Communications in a switched LAN network occur in three ways: unicast, broadcast, and multicast:
Unicast: Communication in which a frame is sent from one host and addressed to one specific destination. In unicast transmission, there is just one sender and one receiver. Unicast transmission is the predominant form of transmission on LANs and within the Internet. Examples of unicast transmissions include HTTP, SMTP, FTP, and Telnet.
Broadcast: Communication in which a frame is sent from one address to all other addresses. In this case, there is just one sender, but the information is sent to all connected receivers. Broadcast transmission is essential when sending the same message to all devices on the LAN. An example of a broadcast transmission is the address resolution query that the address resolution protocol (ARP) sends to all computers on a LAN.
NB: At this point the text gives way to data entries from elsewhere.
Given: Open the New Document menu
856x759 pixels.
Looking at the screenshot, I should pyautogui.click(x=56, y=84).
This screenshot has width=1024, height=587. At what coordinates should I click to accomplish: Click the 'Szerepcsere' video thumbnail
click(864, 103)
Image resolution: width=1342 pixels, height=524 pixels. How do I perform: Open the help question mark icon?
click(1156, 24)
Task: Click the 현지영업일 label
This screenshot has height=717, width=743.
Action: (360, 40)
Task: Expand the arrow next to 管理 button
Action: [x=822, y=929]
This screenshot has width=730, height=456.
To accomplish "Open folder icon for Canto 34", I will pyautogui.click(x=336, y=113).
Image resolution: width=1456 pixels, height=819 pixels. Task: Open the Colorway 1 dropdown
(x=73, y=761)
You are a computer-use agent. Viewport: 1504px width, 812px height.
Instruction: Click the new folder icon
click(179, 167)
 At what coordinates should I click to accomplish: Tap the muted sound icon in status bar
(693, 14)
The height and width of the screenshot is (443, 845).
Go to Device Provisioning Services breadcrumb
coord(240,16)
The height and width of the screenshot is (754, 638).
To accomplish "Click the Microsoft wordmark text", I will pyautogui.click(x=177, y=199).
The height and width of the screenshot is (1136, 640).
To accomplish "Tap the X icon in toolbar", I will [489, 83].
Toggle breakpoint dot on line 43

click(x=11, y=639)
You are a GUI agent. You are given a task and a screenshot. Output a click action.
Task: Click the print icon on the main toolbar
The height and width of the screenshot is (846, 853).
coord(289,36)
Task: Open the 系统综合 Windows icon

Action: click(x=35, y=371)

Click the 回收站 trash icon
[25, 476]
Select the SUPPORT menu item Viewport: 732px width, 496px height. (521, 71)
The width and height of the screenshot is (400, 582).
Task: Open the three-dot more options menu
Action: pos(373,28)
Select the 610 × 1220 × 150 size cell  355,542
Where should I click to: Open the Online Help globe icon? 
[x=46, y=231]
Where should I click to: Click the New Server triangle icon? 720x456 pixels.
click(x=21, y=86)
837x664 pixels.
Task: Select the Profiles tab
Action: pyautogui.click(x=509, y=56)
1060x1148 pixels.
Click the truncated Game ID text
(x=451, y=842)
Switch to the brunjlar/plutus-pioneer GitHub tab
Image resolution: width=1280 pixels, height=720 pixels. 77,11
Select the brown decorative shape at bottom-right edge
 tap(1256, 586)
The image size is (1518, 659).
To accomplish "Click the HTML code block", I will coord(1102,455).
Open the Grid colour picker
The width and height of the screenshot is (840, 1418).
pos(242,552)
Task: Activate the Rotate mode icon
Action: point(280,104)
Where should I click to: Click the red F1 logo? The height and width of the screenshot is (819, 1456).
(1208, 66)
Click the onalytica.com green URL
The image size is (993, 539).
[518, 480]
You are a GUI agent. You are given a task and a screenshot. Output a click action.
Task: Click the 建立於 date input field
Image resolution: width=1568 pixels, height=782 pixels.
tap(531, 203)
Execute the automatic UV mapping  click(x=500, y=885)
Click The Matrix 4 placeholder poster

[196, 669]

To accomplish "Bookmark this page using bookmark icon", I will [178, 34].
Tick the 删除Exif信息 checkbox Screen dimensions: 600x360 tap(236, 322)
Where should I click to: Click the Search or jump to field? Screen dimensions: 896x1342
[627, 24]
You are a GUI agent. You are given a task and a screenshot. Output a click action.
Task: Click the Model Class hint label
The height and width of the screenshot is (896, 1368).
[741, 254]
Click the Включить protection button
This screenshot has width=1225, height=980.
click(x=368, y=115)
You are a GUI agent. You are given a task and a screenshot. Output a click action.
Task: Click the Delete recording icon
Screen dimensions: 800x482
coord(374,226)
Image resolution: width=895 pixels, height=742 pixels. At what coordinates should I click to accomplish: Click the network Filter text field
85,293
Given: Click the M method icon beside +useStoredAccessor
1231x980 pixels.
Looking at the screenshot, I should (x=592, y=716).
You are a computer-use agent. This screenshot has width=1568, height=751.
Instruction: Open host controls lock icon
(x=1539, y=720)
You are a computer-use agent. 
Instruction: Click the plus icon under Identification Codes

Multicast: Communication in which a frame is sent to a specific group of devices or clients. Multicast transmission clients must be members of a logical multicast group to receive the information. An example of multicast transmission is the video and voice transmissions associated with a network-based, collaborative business meeting.
Ethernet Frame
Networking Fundamentals, described the structure of the Ethernet frame in detail. To briefly review, the Ethernet frame structure adds headers and trailers around the Layer 3 PDU to encapsulate the message being sent. Both the Ethernet header and trailer have several sections (or fields) of information that are used by the Ethernet protocol. The figure shows the structure of the current Ethernet frame standard, the revised IEEE 802.3 (Ethernet).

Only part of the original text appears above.